Task instructions: Nothing but the lines from the one with "Yapay Zeka ve Makine Öğrenmesi (357, 343)" down to the one with "Things to do (1284, 77)" should be returned, exactly and with both ends included, from the material below.

Entries shown:
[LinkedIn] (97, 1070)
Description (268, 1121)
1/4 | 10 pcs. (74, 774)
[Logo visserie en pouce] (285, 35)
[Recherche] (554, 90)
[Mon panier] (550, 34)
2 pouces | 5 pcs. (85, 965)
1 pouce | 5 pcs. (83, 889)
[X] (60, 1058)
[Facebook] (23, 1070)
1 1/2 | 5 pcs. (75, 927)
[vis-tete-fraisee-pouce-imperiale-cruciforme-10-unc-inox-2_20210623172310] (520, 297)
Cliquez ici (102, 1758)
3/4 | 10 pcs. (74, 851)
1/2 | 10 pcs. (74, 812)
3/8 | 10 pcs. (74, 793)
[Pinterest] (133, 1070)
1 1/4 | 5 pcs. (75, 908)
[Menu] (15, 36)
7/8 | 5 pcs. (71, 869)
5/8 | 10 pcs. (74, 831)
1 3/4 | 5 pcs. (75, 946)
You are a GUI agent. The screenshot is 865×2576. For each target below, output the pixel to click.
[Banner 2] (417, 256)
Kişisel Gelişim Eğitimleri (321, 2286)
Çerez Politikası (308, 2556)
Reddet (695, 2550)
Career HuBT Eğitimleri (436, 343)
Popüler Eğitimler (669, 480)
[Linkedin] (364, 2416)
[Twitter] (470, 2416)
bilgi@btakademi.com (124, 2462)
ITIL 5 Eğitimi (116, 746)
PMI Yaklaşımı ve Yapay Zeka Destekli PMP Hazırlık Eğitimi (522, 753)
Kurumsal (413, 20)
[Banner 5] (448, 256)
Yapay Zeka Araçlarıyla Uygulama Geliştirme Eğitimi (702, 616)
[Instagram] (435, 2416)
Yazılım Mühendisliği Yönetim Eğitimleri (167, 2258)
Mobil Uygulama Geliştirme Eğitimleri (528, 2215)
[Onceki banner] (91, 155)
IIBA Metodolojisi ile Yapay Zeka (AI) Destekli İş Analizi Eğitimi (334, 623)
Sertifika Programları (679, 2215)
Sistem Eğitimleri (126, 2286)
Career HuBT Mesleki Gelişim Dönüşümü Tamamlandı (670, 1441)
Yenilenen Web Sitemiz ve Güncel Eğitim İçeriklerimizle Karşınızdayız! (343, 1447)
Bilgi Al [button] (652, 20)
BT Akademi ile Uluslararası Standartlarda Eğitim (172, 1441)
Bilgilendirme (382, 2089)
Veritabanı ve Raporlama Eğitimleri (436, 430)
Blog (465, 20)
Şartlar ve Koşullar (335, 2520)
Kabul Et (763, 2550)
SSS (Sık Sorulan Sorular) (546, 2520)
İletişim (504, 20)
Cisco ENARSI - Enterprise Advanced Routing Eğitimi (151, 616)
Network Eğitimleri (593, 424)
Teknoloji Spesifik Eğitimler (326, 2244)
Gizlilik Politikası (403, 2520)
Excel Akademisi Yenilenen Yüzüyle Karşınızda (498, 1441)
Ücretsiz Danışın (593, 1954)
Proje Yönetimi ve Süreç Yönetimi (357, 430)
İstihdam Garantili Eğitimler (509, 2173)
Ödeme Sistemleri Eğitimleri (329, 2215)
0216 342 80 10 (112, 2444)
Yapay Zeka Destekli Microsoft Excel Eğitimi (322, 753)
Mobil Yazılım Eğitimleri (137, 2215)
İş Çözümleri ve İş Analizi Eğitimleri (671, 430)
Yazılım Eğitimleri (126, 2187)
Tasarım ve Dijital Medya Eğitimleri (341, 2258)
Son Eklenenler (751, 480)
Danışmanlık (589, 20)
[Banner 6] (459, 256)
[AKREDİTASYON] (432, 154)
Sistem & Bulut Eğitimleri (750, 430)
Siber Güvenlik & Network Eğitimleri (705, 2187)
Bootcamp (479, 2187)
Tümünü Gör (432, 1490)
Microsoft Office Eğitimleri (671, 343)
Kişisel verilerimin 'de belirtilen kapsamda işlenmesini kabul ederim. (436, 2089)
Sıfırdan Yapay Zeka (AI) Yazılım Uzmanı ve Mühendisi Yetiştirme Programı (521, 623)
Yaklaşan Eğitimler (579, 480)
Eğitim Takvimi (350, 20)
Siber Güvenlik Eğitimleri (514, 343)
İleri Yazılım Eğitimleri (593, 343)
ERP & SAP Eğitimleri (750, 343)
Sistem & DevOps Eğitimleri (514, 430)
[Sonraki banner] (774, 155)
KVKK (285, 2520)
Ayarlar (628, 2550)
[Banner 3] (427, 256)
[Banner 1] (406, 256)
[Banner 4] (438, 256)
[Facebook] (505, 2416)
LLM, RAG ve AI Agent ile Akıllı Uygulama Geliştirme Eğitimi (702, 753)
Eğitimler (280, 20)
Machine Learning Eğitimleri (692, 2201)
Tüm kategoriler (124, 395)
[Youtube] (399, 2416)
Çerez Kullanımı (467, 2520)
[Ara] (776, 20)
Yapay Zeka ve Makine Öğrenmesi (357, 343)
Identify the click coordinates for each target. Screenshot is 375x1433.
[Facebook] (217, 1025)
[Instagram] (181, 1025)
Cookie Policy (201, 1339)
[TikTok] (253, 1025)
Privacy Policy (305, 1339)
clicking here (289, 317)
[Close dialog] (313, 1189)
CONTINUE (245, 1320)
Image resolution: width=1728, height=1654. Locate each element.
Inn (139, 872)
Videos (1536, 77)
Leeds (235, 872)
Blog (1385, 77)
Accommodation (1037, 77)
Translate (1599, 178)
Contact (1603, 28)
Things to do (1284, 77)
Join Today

Response for this exercise:
Yapay Zeka ve Makine Öğrenmesi (357, 343)
Identify the click coordinates for each target. Screenshot is 375x1433.
[Facebook] (217, 1025)
[Instagram] (181, 1025)
Cookie Policy (201, 1339)
[TikTok] (253, 1025)
Privacy Policy (305, 1339)
clicking here (289, 317)
[Close dialog] (313, 1189)
CONTINUE (245, 1320)
Image resolution: width=1728, height=1654. Locate each element.
Inn (139, 872)
Videos (1536, 77)
Leeds (235, 872)
Blog (1385, 77)
Accommodation (1037, 77)
Translate (1599, 178)
Contact (1603, 28)
Things to do (1284, 77)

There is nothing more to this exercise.